There, the theory of anthropogenic climate change, like the theory of gravity, is treated as very, very well proven. Of course, there is still a theory that does not become true even after dozens of confirmations. This is also obvious from a scientific point of view, but it is still a theory that has no equal in academic practice. Therefore, there is no longer a causal discussion in the scientific community, just as there is no longer a discussion about the validity of the theory of gravity.
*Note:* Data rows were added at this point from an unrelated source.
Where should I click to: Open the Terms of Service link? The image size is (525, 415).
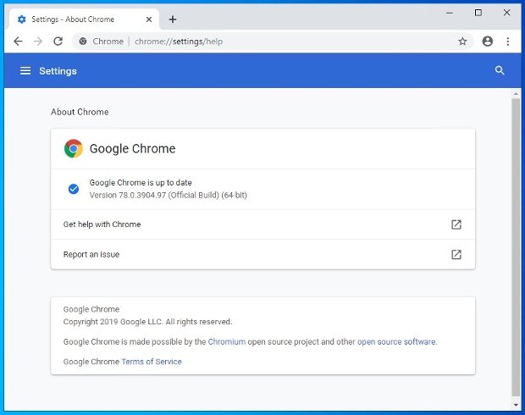pyautogui.click(x=152, y=362)
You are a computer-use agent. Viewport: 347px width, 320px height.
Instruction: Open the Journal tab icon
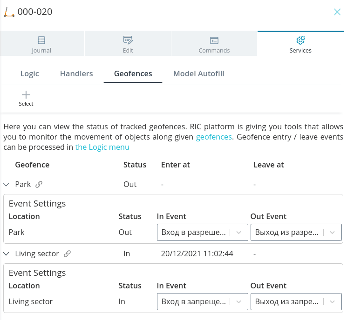point(41,40)
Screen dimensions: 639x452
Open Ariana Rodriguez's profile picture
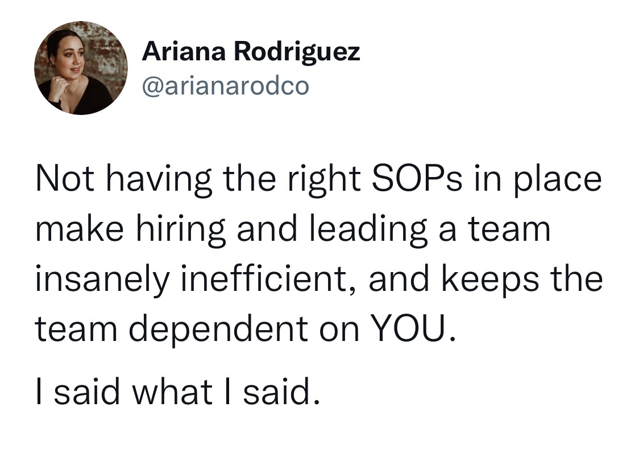(81, 68)
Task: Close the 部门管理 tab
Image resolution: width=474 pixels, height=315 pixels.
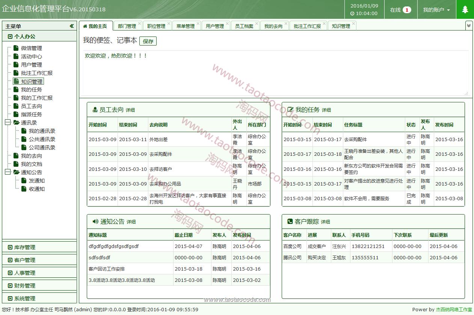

Those scientists who question human influence on climate change
Only about half the number of publications on average
Like scholars who support consensus.”

The consensus is based on the reports of the Intergovernmental Panel on Climate Change (IPCC). They represent the main lines of the current state of research. IPCC is recognized by scientific academies around the world. Consensus developed in the IPCC and its methodology It is explicitly supported by at least thirty scientific societies and the most important national academies of sciences, including all G8 countries.

In addition, (meta) studies of very different designs outside of the IPCC and the scientific institutions that support the IPCC show the climate research consensus more clearly. There are many studies on this topic. On the other hand, there are researchers who approach climate researchers directly for their work and interview them, often with the help of comparison groups. On the other hand, studies are being made on the contributions of climate research, with the question of whether anthropogenic climate change is postulated. Studies on scholarly studies (meta-studies) are considered the gold standard for sociology of science, because the evaluation of a large number of publications on a given topic can depict majorities, trends, and differences in the research community.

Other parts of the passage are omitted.